CRM (customer-relationship management) software can target prospects with customized pitches, monitor sales data, make projections about future trends, and monitor a closer’s performance to make recommendations.
For example, CRM can collect data on the best days to send cold emails, follows ups, and warm emails. It can look for patterns in the optimal amount of time to book a follow up call with a prospect after a web registration to maximize conversion. It can also analyze deals that closed to find common patterns and suggest new ways to pitch or close prospects.
Closers with high success rates have skill, mindset, and intuition. But AI can augment their outcomes and ability to close. Currently businesses require closers to record their conversations with prospects.
Technology has taken this one step further with products such as Gong.io, which can be used as a learning tool for salespeople. For example, it can count how many times a word is used in a conversation. If a prospect frequently mentions price, it will make a note and the salesperson can look into pricing and financing options in real time.
Another advantage for sales training is the technology can analyze talk time vs listening time. A closer should ideally be spending more time asking questions and listening to the prospect than talking. This is especially important in high ticket sales.
The prospect won’t buy if they don’t see a connection between the product and how they can reach their goals and have their problem resolved. A closer can play back the call and use the results of the analysis to improve their closing skills.
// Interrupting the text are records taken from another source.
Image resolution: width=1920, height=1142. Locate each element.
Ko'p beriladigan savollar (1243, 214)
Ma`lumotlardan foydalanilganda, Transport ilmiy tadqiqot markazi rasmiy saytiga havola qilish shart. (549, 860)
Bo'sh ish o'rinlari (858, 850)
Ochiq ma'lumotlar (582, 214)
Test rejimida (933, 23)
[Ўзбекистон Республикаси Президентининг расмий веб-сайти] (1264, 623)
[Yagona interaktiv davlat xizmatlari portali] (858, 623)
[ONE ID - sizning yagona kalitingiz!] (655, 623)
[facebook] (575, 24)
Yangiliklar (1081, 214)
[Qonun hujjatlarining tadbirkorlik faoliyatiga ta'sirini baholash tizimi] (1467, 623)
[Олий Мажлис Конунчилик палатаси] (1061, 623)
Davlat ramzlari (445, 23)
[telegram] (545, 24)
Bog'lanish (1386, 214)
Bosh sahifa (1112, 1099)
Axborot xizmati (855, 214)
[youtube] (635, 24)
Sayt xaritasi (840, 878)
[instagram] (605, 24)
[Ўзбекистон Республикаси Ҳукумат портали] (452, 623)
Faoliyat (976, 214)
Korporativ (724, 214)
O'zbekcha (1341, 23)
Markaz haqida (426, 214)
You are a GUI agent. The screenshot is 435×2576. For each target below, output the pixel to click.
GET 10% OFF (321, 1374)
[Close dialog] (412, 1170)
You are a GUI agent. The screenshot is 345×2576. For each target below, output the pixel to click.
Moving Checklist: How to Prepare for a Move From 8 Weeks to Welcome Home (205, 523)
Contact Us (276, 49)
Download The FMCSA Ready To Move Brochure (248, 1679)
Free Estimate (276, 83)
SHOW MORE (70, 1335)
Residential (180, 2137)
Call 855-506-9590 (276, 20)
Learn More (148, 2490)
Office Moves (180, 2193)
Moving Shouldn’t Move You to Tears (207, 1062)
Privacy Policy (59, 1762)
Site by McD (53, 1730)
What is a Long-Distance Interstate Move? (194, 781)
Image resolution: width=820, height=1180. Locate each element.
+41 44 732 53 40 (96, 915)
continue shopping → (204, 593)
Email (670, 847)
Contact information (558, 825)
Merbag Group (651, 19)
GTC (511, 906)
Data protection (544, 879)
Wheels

Final Thoughts On AI and Digital Marketing and Sales
AI is disrupting the marketplace, offering advantages and disadvantages to both marketers, salespeople, and consumers. The question is where we find a balance that meets the needs of both business and consumer.
Technology has made it possible for marketers to collect personal data on prospects and tailor their marketing to consumers. They offer freebies and limited time deals to entice consumers to trade their information for appealing brands.
However, as consumers increase their savvy, they are making use of ad blockers and other technology to limit marketer access to their personal information.
Closing deals with consumers has changed as well, with more customers preferring e-commerce and buying online. For premium products, however, the human touch of closers is still preferred, although technology has improved the effectiveness of how these salespeople can analyze and improve their closing ratios.
Where AI will take marketing and sales in the next decade remains to be seen, as well as the direction of balance of power between businesses and consumers.